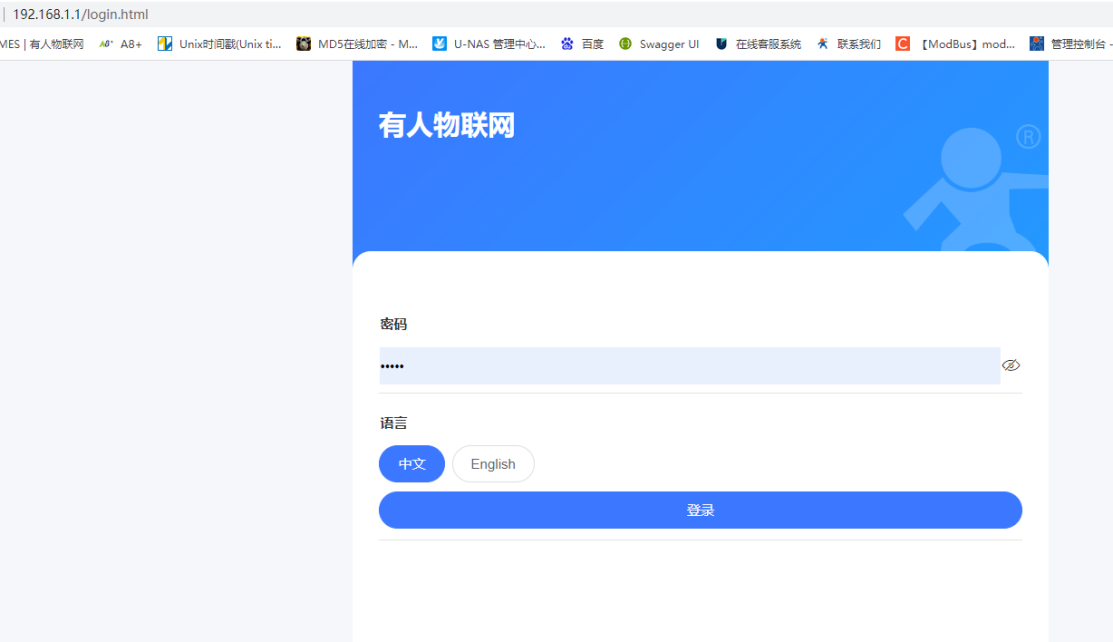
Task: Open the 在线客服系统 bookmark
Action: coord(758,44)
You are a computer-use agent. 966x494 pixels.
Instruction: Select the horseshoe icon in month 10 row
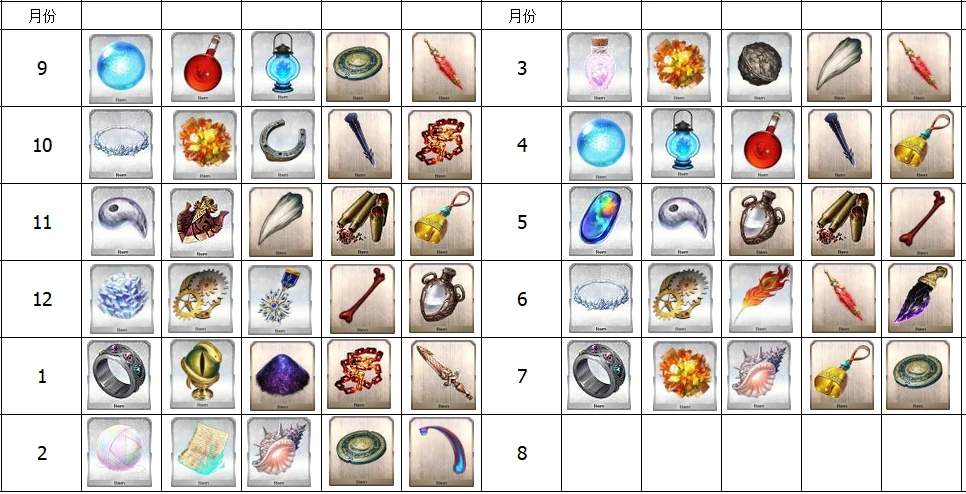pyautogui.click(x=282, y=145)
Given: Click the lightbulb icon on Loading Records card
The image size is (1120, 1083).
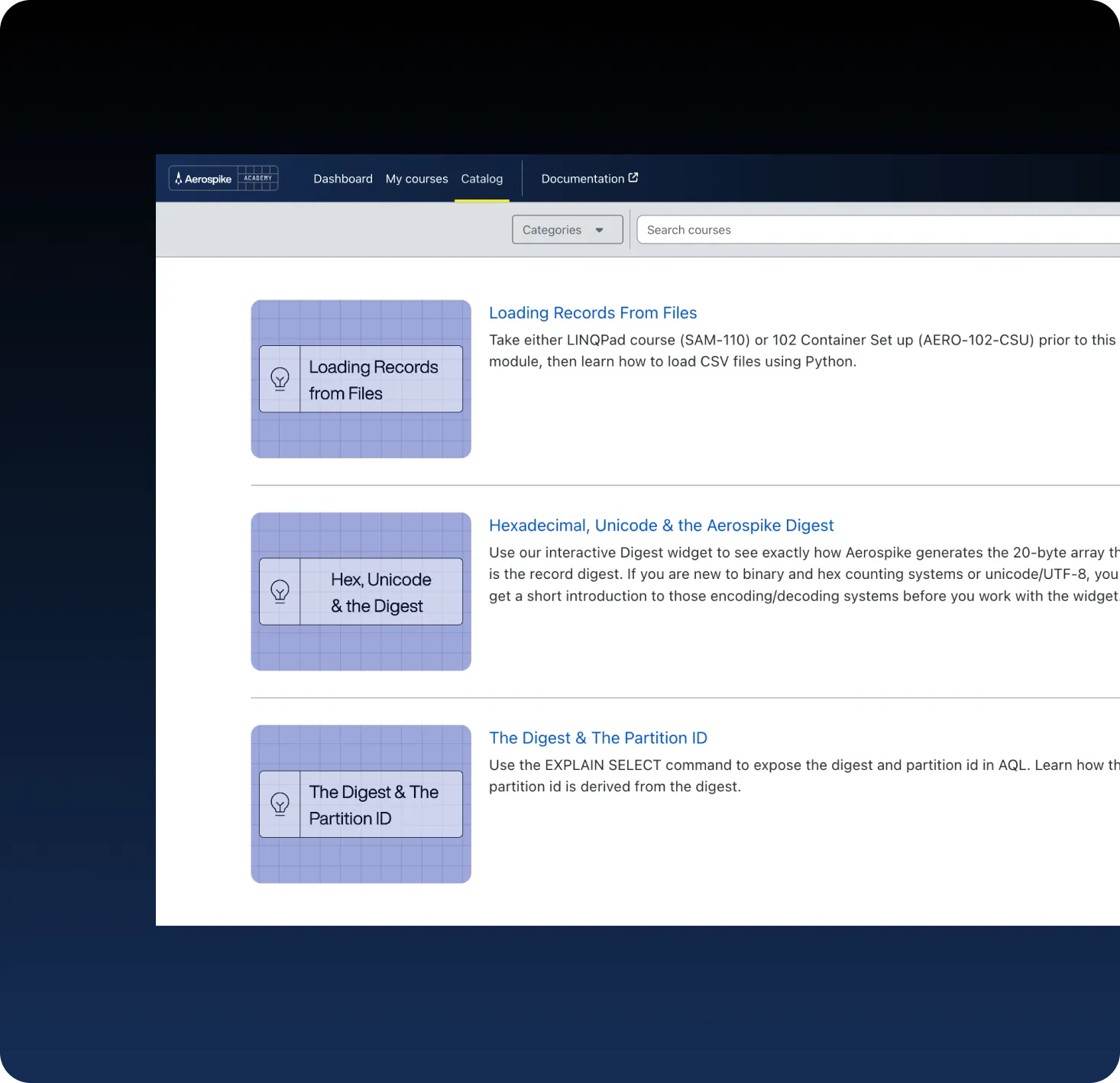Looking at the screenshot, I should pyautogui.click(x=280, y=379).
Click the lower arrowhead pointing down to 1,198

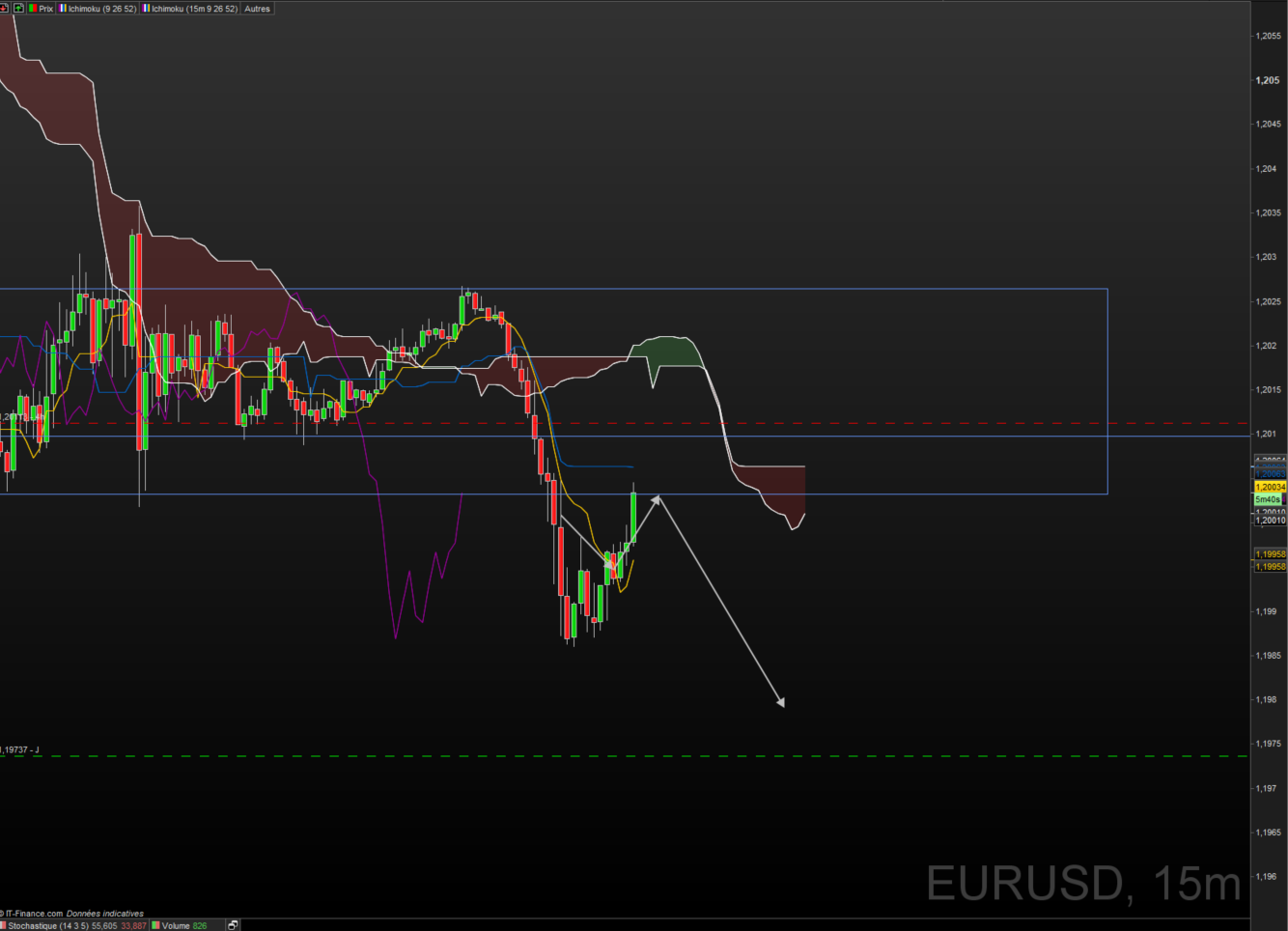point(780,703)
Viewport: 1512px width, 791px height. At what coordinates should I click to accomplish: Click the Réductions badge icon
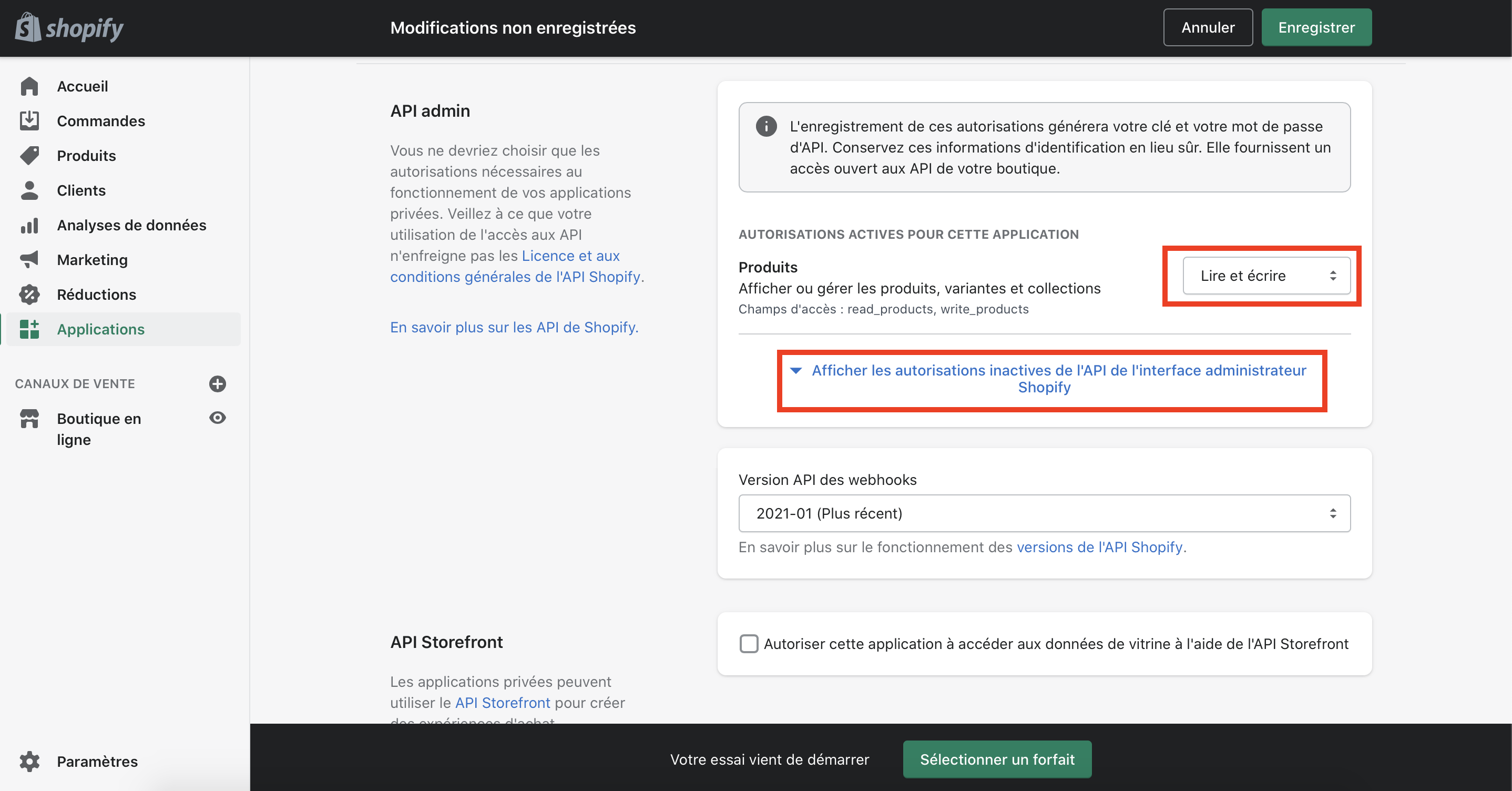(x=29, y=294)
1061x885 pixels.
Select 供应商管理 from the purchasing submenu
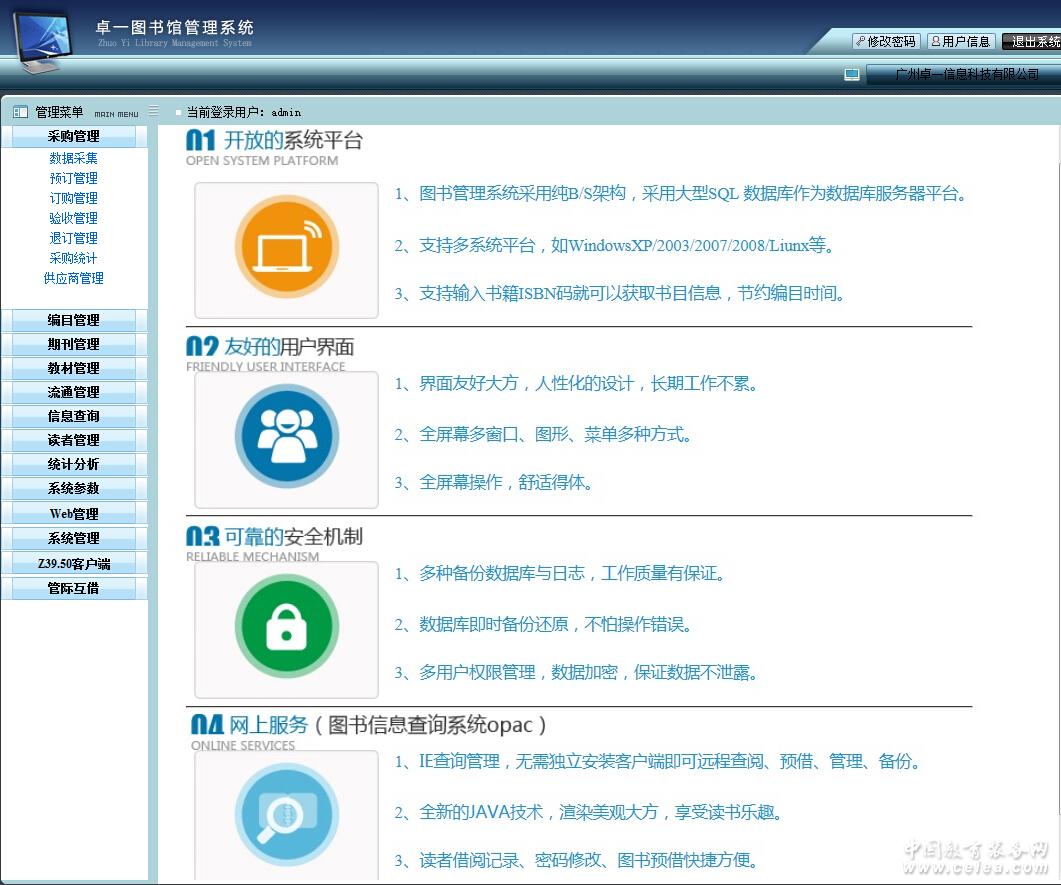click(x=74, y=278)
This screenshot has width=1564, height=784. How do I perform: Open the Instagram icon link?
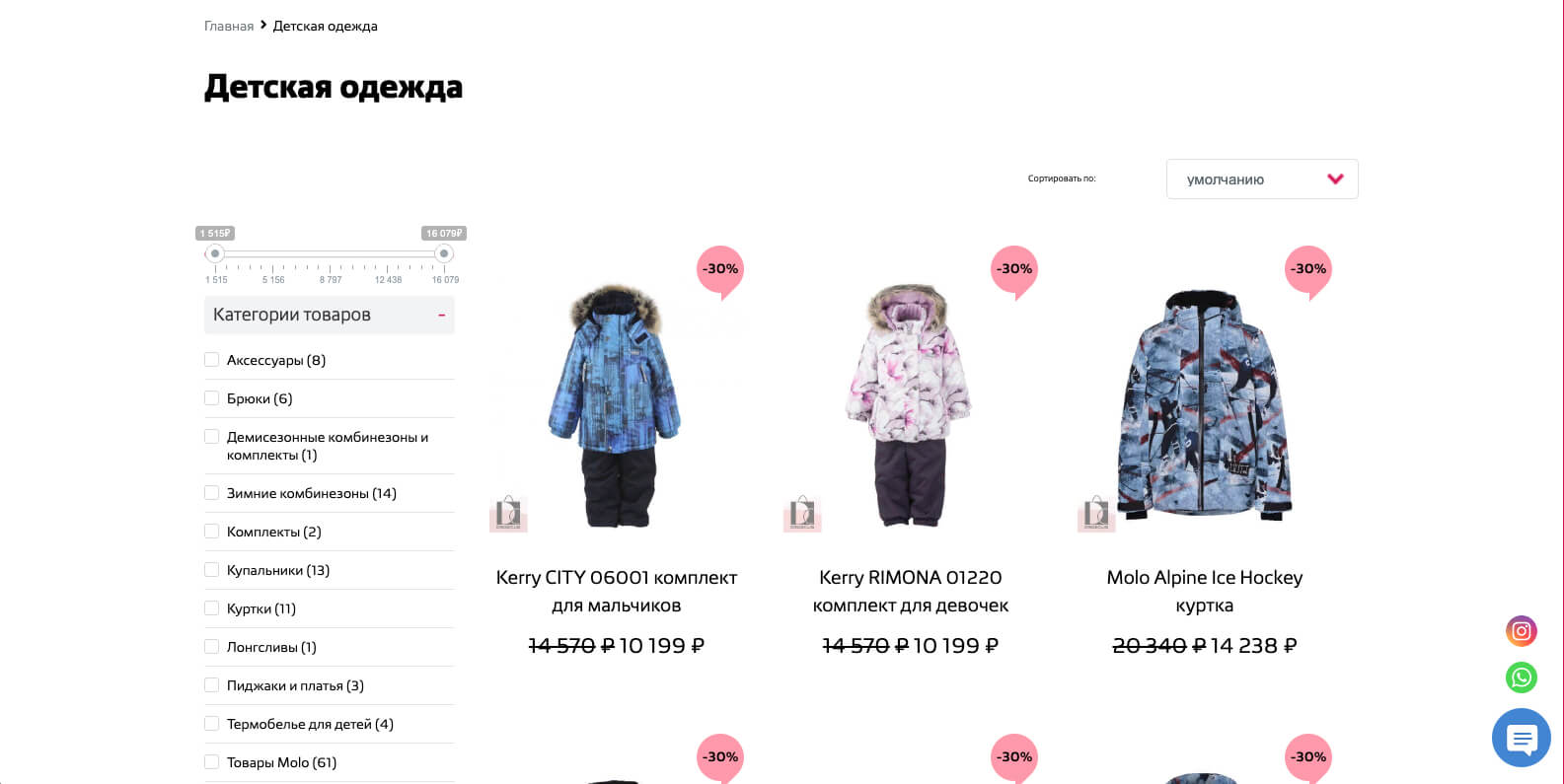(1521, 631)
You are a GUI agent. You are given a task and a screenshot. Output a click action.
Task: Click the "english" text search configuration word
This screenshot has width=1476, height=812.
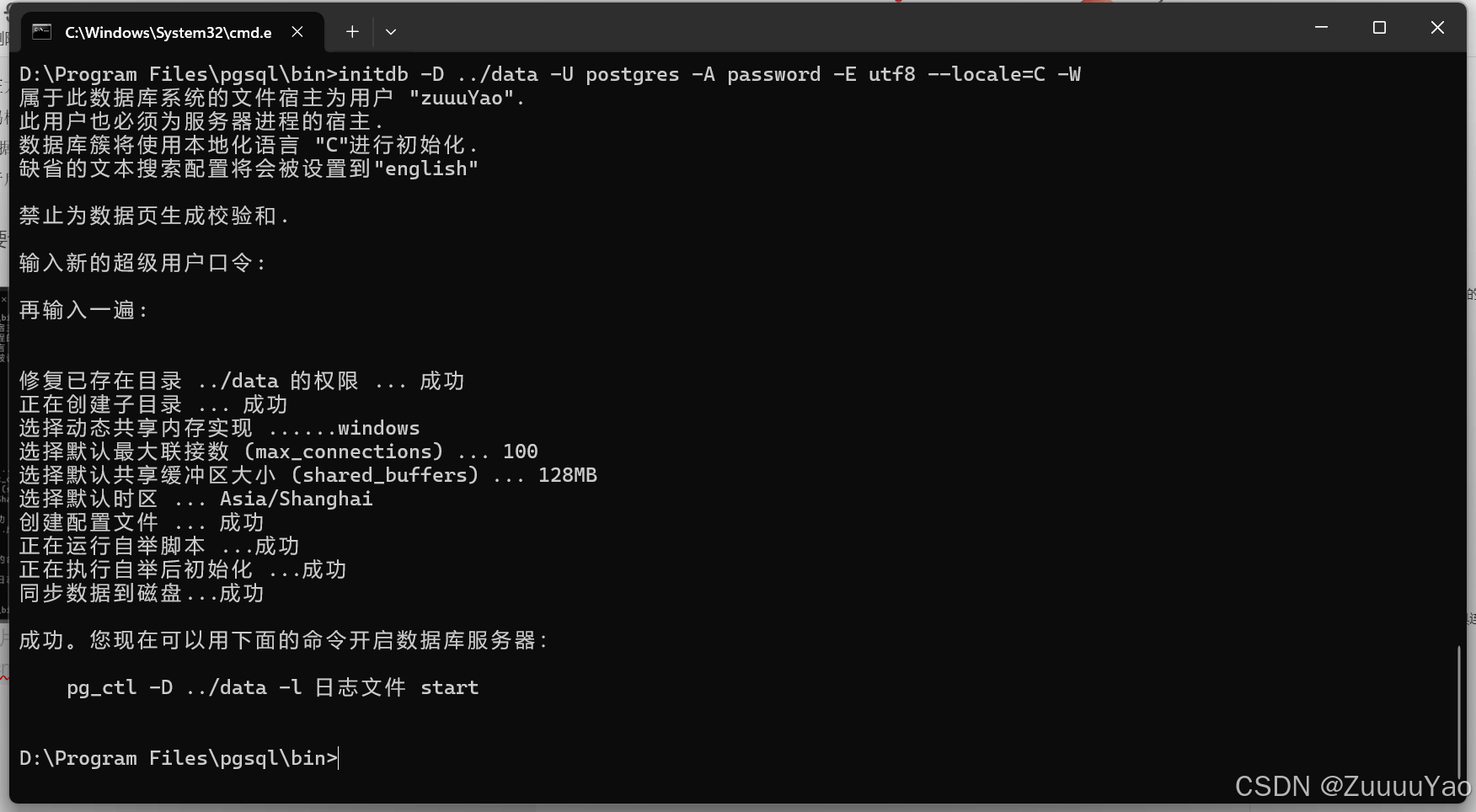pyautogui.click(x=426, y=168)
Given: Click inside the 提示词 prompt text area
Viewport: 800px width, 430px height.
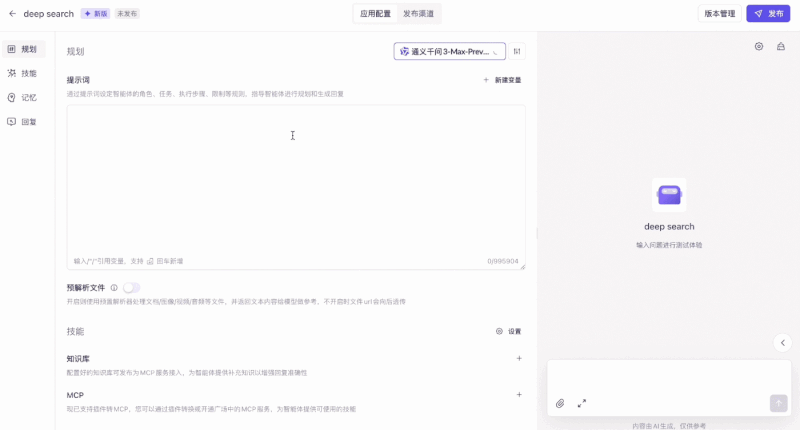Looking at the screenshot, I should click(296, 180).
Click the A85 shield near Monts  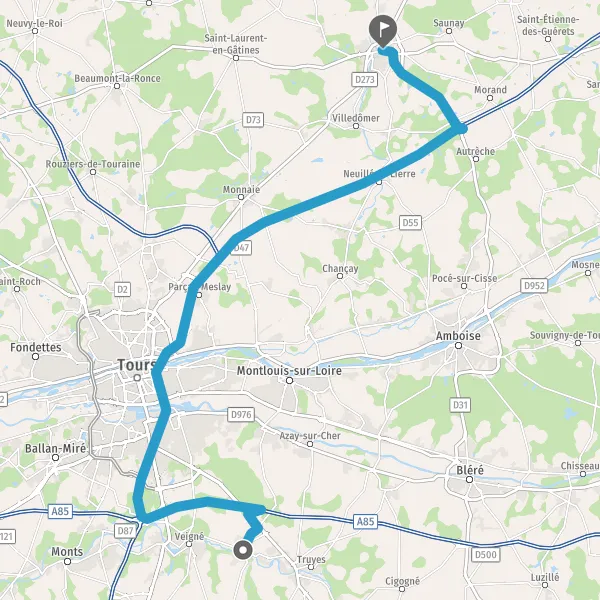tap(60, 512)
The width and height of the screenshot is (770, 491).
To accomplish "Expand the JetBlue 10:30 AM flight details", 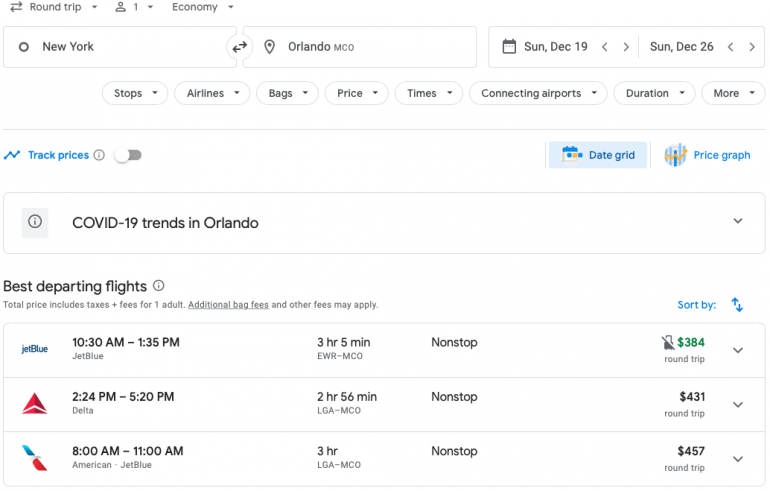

# Task to carry out
Go back to the listing above and write out the lines starting at the one with "Instruction: Select the" and ending at the one with "1061x885 pixels.", inclusive, exactly and without pictures.

# Result for this exercise
Instruction: Select the horseshoe icon in month 10 row
pyautogui.click(x=282, y=145)
Given: Click the lightbulb icon on Loading Records card
The image size is (1120, 1083).
Looking at the screenshot, I should pyautogui.click(x=280, y=379).
Click the lower arrowhead pointing down to 1,198

point(780,703)
Viewport: 1512px width, 791px height. At what coordinates should I click to accomplish: Click the Réductions badge icon
(x=29, y=294)
1061x885 pixels.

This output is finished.